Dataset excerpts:

════════════════════

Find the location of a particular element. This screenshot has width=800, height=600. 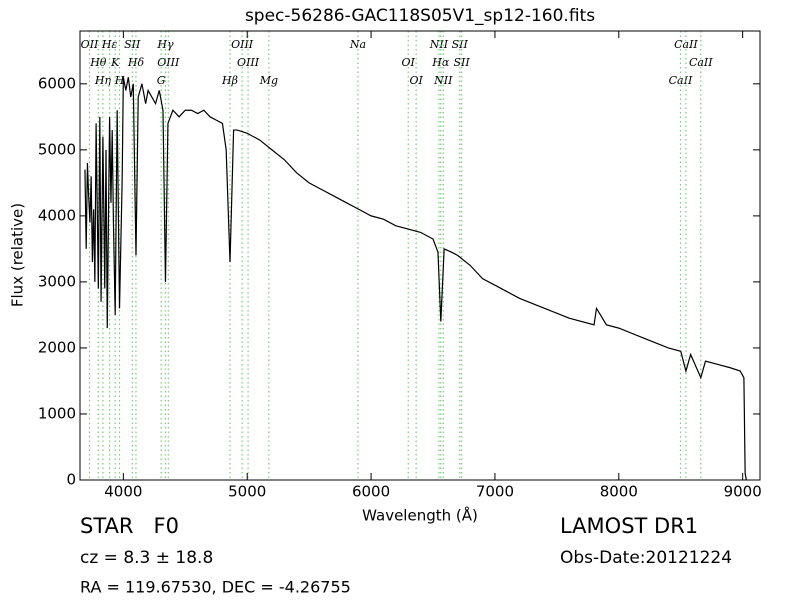

spectral-line-label: Hγ is located at coordinates (165, 44).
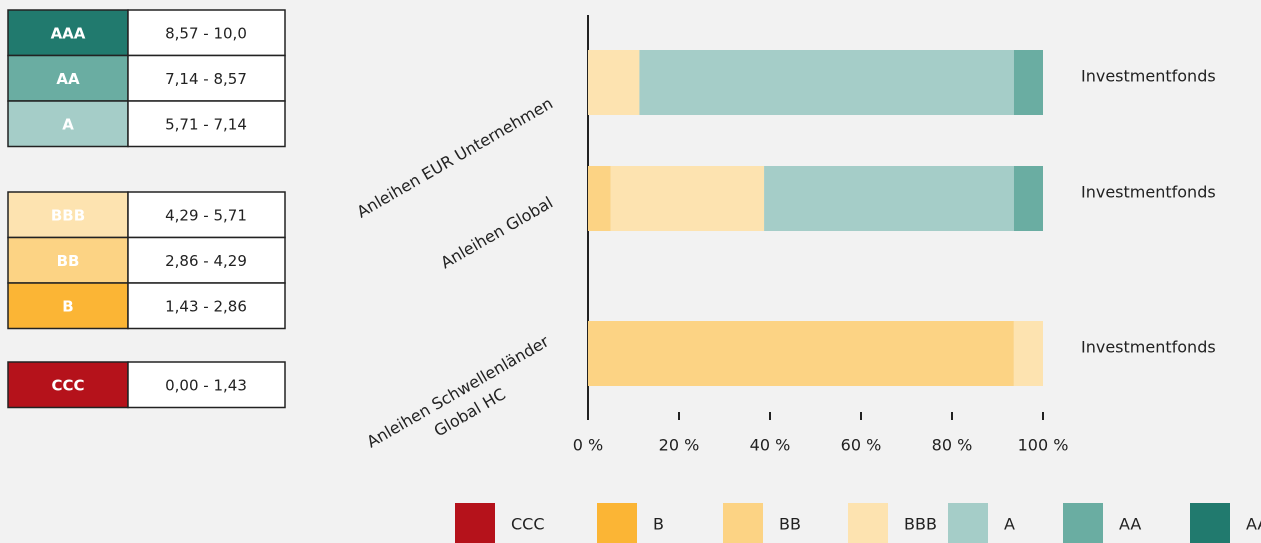  I want to click on range-label: 8,57 - 10,0, so click(206, 33).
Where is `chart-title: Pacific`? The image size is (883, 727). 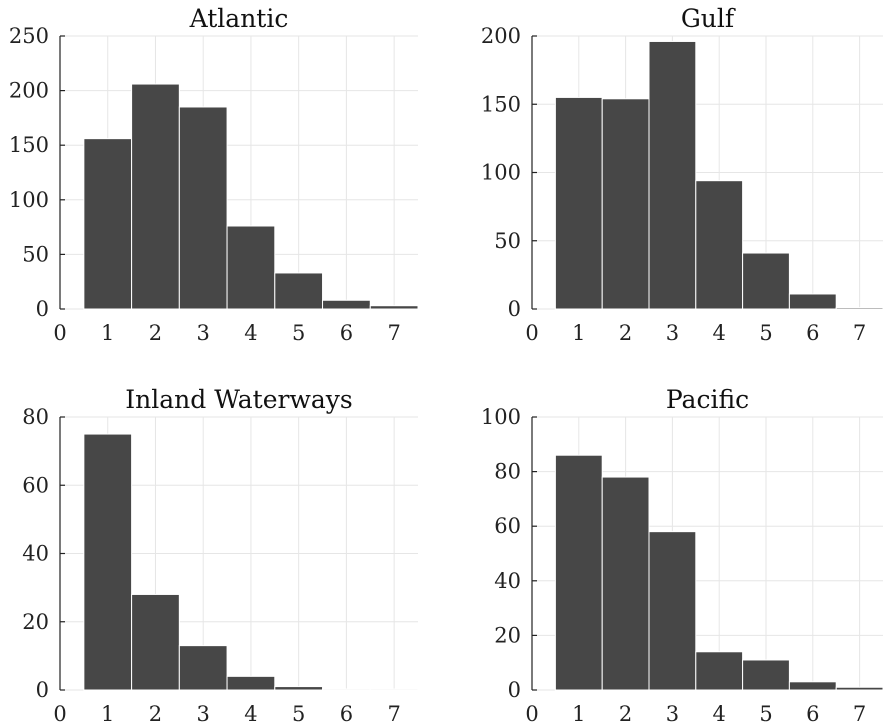
chart-title: Pacific is located at coordinates (708, 400).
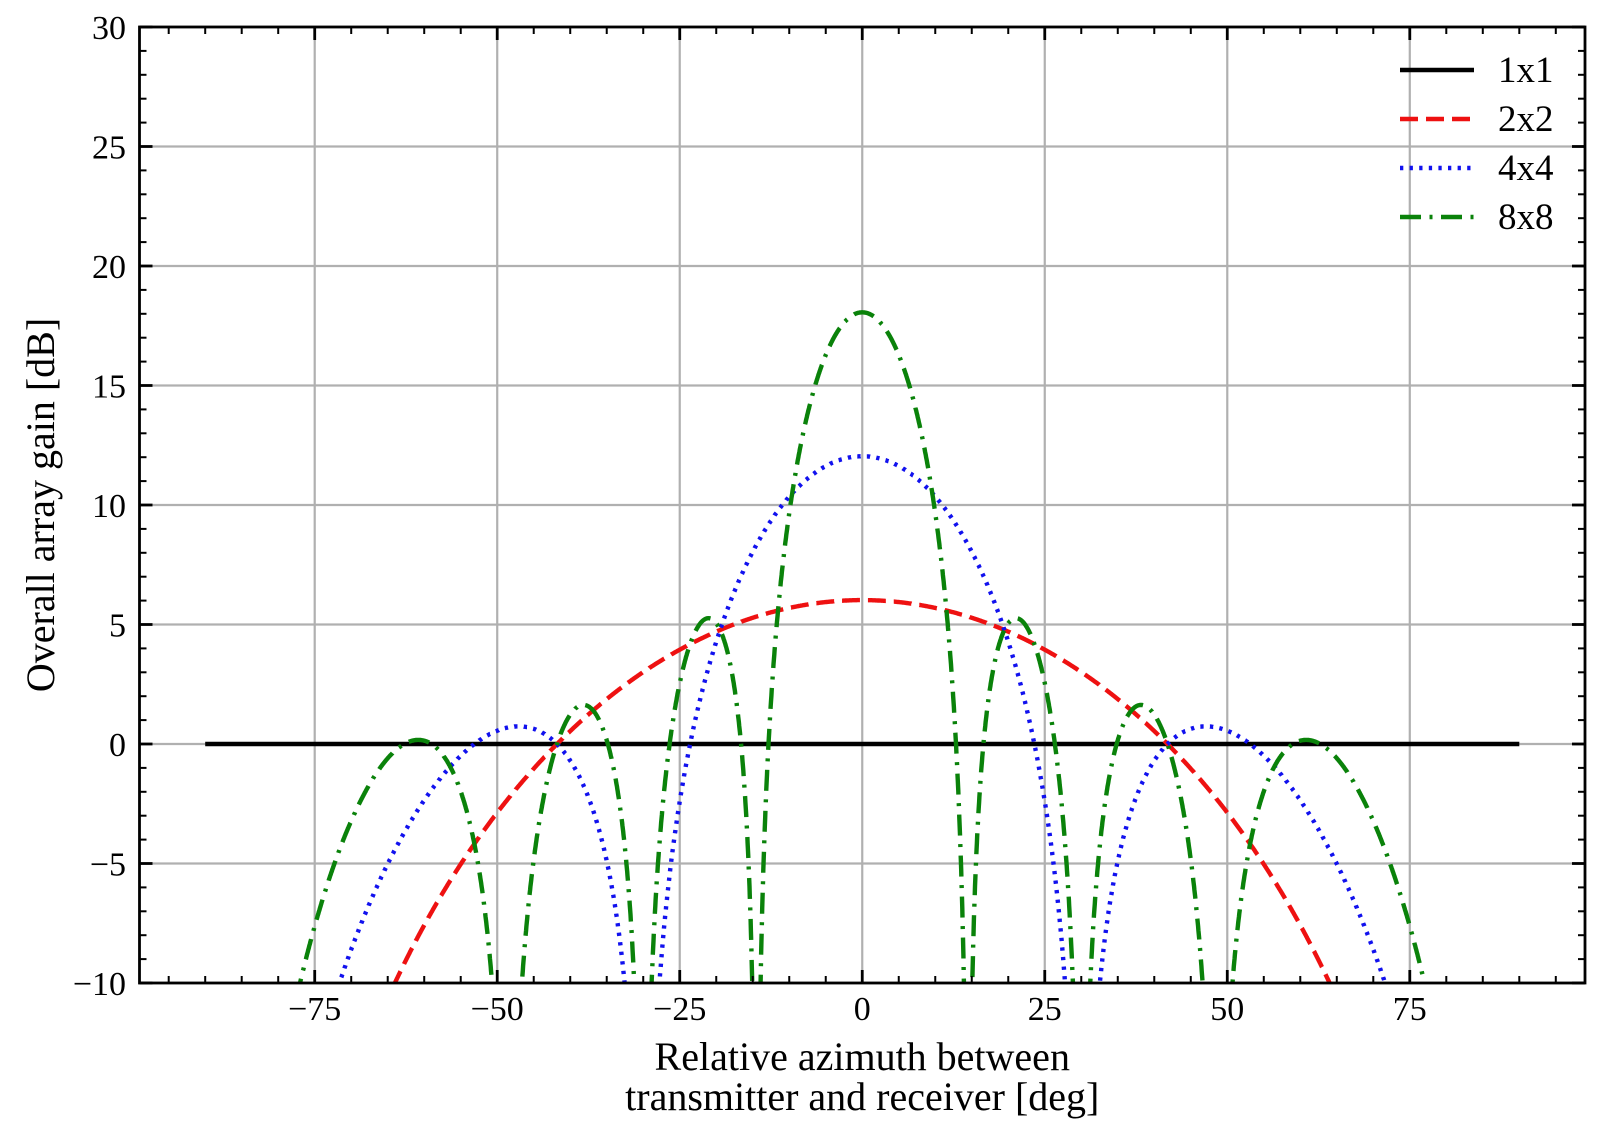 The height and width of the screenshot is (1129, 1600). I want to click on y-tick-label: 25, so click(109, 148).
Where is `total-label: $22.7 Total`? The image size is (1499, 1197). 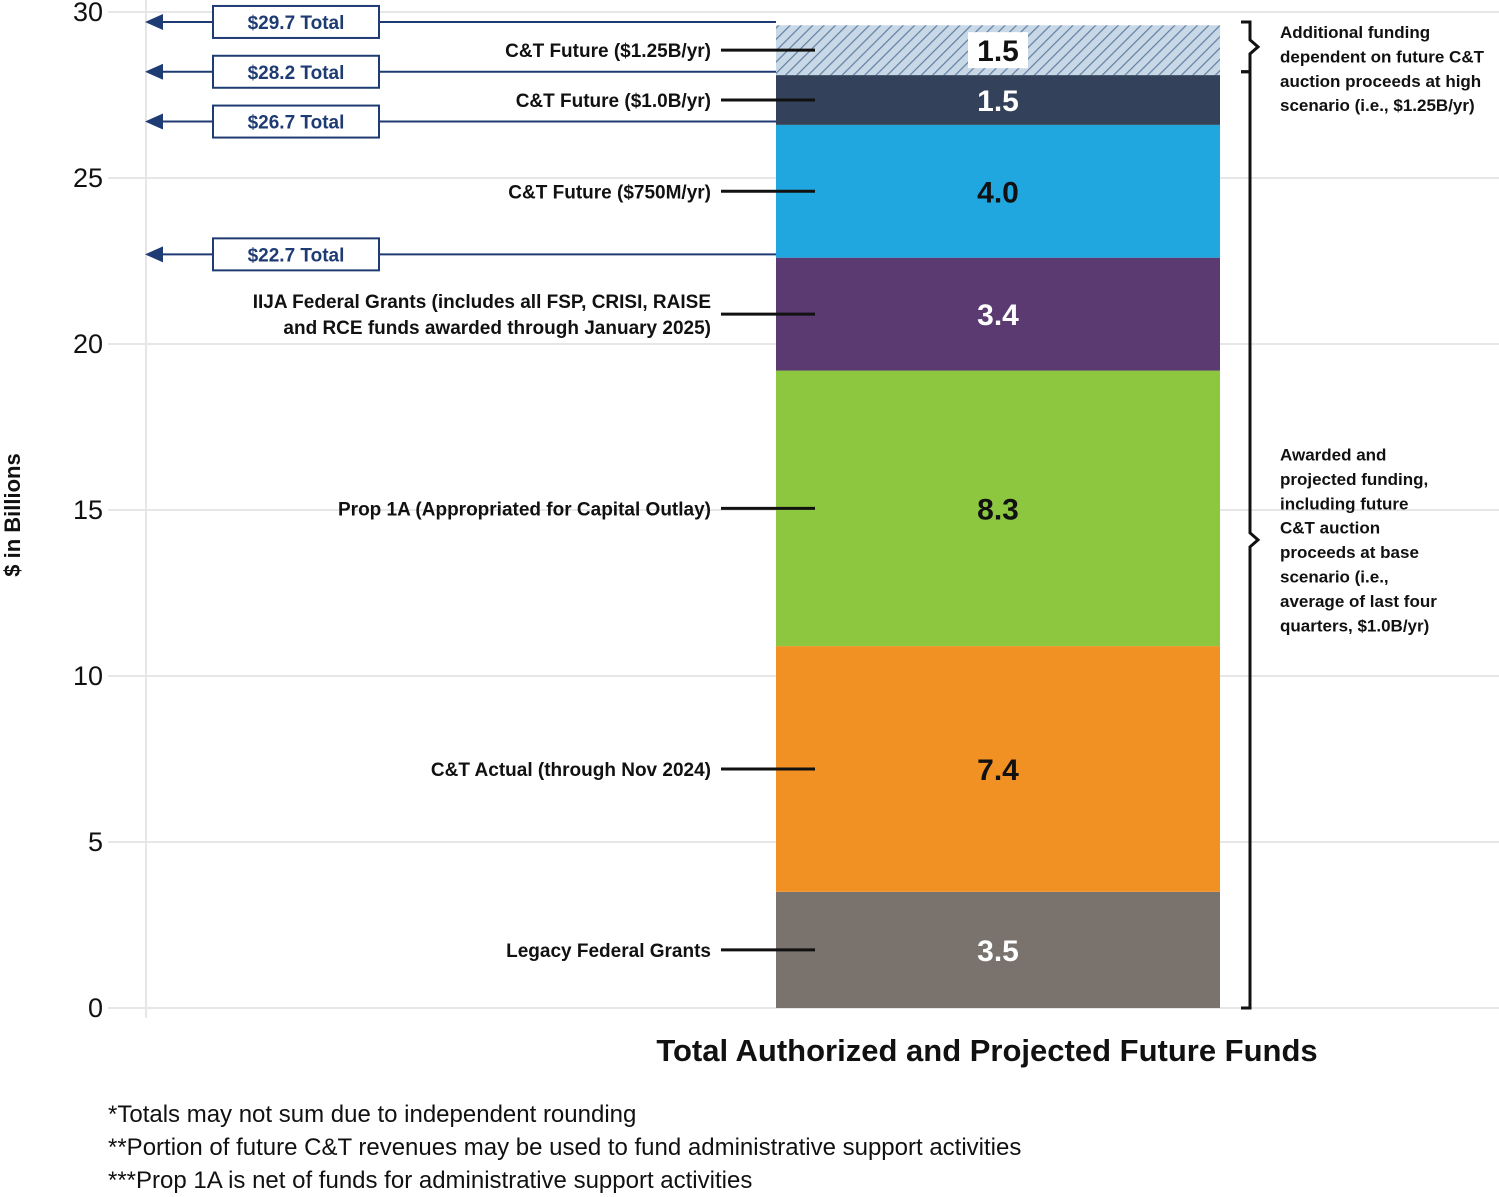
total-label: $22.7 Total is located at coordinates (296, 256).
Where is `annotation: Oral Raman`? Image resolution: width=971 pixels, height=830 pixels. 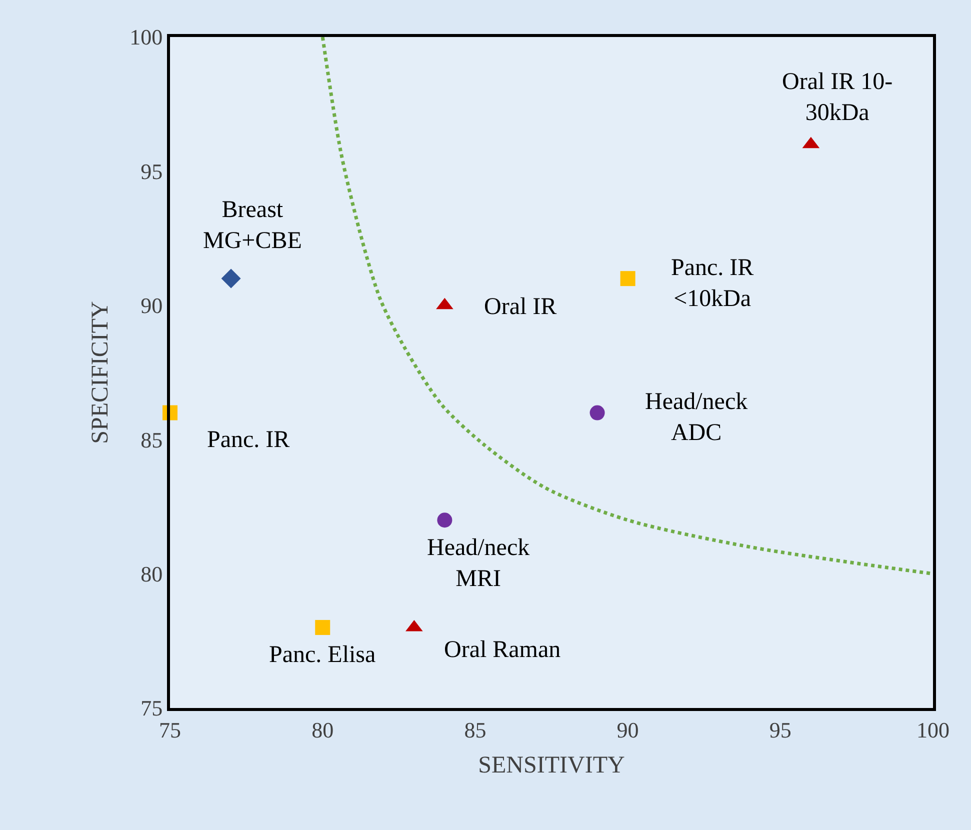
annotation: Oral Raman is located at coordinates (502, 650).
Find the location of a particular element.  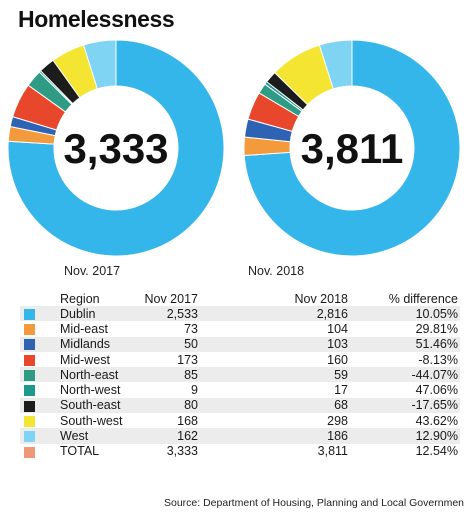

════════════════════

| YOUR TASK |
Output every line of the records above as a numbered list, skipping blank lines. Leave the pictures out.

| RESULT OF THE TASK |
1. Find the location of a particular element. This screenshot has width=800, height=600. 
2. spectral-line-label: Hγ is located at coordinates (165, 44).
3.   I want to click on range-label: 8,57 - 10,0, so click(206, 33).
4. Where is `chart-title: Pacific`? The image size is (883, 727). 
5. chart-title: Pacific is located at coordinates (708, 400).
6.  The height and width of the screenshot is (1129, 1600). I want to click on y-tick-label: 25, so click(109, 148).
7. Where is `total-label: $22.7 Total`? The image size is (1499, 1197). 
8. total-label: $22.7 Total is located at coordinates (296, 256).
9. Where is `annotation: Oral Raman`? Image resolution: width=971 pixels, height=830 pixels. 
10. annotation: Oral Raman is located at coordinates (502, 650).
11. Find the location of a particular element.  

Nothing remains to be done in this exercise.